Short problem: Copy the records below word for word, starting at the line that contains "The width and height of the screenshot is (698, 340)." and ending at the line that contains "[x=474, y=26]".

Entries shown:
** begin **
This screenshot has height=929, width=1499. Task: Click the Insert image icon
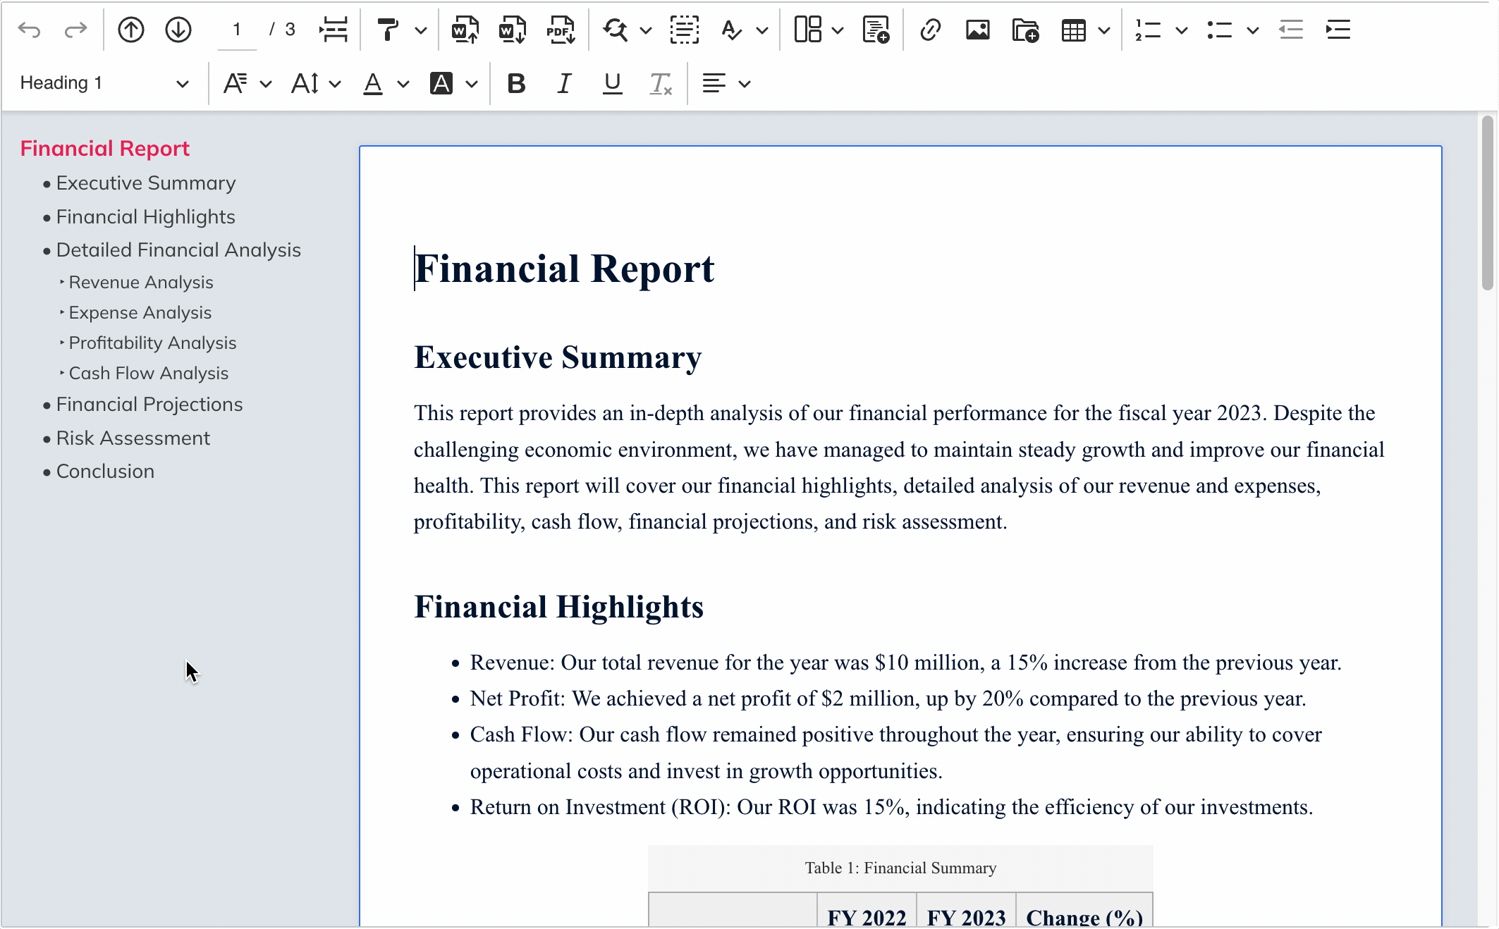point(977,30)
** end **
** begin **
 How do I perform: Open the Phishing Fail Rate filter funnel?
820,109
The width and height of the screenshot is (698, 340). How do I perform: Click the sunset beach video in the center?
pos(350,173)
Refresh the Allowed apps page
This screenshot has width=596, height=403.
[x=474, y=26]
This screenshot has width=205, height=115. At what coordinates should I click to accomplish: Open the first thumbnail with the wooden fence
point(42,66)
** end **
** begin **
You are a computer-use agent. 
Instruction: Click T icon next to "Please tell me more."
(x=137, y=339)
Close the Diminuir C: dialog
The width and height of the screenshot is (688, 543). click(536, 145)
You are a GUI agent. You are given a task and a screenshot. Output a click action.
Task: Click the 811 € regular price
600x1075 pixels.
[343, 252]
** end **
Right answer:
The width and height of the screenshot is (698, 340). How do I perform: Click the sunset beach video in the center?
pos(350,173)
Refresh the Allowed apps page
This screenshot has width=596, height=403.
[x=474, y=26]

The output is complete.